Não
chegou a acontecer.
A
criança brincava no ar do quintal. Apareceu a janela o rosto trágico
untado de creme, a mãe gritou: Catarina! A criança muda e delicada.
Catarina! – Foi só um instante: sou eu Catarina? perguntou-se o
sábio na sua janela. Catarina brincava ao vento rodando em torno de
si. Pé ante pé ele se tornou Catarina, correu entrando em casa,
descobriu a mulher deitada com o rosto cheio de creme, debruçou-se
tanto sobre ela que o perfume sufocou-o, fê-lo dar uma pirueta de
prazer e náusea, ele dançou no quarto levantando as abas do paletó
austero. A mulher no divã agitou-se.

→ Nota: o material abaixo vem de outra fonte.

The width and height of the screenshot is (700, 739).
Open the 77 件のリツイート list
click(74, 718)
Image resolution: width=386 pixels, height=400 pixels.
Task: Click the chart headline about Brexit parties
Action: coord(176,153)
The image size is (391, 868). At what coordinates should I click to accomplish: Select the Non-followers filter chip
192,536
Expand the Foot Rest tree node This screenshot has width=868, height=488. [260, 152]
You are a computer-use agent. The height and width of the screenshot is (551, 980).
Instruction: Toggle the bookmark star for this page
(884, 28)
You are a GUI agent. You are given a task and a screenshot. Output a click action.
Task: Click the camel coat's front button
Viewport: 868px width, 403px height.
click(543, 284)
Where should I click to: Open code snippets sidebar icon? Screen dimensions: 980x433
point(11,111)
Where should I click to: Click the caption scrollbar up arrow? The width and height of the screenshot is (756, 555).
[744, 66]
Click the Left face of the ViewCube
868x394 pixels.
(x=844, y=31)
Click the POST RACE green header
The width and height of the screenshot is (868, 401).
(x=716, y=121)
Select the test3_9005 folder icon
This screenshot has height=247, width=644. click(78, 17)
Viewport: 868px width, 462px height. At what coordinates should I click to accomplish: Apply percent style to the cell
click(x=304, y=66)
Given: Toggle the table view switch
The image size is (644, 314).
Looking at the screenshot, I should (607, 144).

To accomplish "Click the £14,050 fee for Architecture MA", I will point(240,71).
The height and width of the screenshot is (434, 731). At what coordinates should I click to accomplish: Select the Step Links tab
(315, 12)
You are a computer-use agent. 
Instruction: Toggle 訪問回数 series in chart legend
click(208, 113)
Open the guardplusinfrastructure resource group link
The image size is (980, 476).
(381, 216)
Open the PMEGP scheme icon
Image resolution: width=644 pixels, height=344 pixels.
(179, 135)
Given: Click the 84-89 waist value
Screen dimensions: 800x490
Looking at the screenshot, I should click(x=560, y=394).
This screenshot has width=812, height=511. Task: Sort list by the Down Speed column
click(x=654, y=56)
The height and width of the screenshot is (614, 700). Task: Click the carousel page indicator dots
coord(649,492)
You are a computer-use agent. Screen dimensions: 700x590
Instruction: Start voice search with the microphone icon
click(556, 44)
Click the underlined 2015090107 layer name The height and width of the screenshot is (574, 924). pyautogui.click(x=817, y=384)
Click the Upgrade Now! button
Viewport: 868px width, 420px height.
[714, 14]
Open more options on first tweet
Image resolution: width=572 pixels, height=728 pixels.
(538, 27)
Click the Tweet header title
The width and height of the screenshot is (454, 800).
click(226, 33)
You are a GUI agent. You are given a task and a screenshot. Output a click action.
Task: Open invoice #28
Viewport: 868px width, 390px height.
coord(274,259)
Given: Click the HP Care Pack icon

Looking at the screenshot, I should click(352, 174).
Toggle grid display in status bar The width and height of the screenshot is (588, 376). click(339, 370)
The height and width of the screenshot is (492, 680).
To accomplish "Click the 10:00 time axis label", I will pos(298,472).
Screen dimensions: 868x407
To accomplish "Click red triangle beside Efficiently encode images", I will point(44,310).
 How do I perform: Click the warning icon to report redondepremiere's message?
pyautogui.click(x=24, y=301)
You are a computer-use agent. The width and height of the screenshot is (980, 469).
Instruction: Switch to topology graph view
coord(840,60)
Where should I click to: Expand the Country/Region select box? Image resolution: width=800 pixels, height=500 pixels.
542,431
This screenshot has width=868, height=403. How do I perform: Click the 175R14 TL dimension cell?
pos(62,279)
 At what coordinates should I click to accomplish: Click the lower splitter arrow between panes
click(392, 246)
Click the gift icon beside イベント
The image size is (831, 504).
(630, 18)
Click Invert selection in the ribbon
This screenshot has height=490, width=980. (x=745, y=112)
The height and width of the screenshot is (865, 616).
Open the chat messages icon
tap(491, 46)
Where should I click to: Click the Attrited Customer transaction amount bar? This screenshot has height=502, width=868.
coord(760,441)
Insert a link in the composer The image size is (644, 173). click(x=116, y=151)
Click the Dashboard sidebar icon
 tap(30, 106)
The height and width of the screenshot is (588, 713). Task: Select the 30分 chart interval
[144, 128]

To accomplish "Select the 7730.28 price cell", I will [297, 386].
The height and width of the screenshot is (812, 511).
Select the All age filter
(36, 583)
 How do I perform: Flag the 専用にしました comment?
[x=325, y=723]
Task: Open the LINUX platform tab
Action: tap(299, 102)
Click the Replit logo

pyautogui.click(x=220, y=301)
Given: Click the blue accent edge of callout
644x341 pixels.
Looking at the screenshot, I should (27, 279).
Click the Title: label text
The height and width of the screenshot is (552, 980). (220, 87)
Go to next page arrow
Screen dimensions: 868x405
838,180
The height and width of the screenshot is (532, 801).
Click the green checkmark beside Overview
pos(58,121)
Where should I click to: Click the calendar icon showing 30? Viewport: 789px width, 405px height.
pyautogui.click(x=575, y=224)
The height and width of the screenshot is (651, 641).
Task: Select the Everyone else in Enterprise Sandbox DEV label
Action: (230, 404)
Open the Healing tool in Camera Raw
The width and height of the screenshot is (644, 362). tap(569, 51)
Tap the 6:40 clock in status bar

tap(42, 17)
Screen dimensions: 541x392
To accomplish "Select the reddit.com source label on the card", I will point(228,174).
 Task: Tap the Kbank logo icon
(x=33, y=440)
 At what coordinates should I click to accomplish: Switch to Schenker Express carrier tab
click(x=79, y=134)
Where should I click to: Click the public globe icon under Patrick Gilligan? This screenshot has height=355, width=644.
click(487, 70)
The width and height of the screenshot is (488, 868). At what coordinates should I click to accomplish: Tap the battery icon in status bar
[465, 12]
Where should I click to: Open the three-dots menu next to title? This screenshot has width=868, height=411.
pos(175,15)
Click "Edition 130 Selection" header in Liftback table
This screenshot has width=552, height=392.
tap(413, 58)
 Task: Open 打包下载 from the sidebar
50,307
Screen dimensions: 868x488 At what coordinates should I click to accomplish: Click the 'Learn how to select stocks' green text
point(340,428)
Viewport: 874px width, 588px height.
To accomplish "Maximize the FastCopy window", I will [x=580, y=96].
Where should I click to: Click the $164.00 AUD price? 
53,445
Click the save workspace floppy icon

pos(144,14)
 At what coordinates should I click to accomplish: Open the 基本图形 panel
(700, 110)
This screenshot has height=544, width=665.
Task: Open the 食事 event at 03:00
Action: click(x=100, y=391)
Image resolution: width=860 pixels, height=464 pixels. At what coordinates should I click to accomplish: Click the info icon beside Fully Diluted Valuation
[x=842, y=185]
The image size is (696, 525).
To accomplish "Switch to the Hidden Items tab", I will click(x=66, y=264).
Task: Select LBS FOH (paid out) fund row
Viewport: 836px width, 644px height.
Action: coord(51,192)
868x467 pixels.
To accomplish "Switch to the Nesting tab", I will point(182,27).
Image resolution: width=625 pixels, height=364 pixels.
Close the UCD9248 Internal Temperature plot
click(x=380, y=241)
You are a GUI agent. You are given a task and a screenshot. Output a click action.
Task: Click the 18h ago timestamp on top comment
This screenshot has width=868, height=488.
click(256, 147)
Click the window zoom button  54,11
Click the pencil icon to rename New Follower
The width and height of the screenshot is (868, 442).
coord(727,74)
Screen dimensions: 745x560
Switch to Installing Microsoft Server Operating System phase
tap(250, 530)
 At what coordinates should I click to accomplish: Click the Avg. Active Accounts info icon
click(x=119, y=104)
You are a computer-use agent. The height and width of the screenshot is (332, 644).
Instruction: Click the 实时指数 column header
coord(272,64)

Ele parou, endireitou os
óculos, ofegante: pensou, correu, pensou, que vento! foi para o
quarto da criança, o reinado no papel de parede, a boneca valsou com
o homem, a perna da boneca dançava noutro movimento, e a macela se
derramava do pé rasgado. Voltou nas pontas dos pés e ainda arfando
soprou na mulher do creme que de olhos amargos esperava a beleza.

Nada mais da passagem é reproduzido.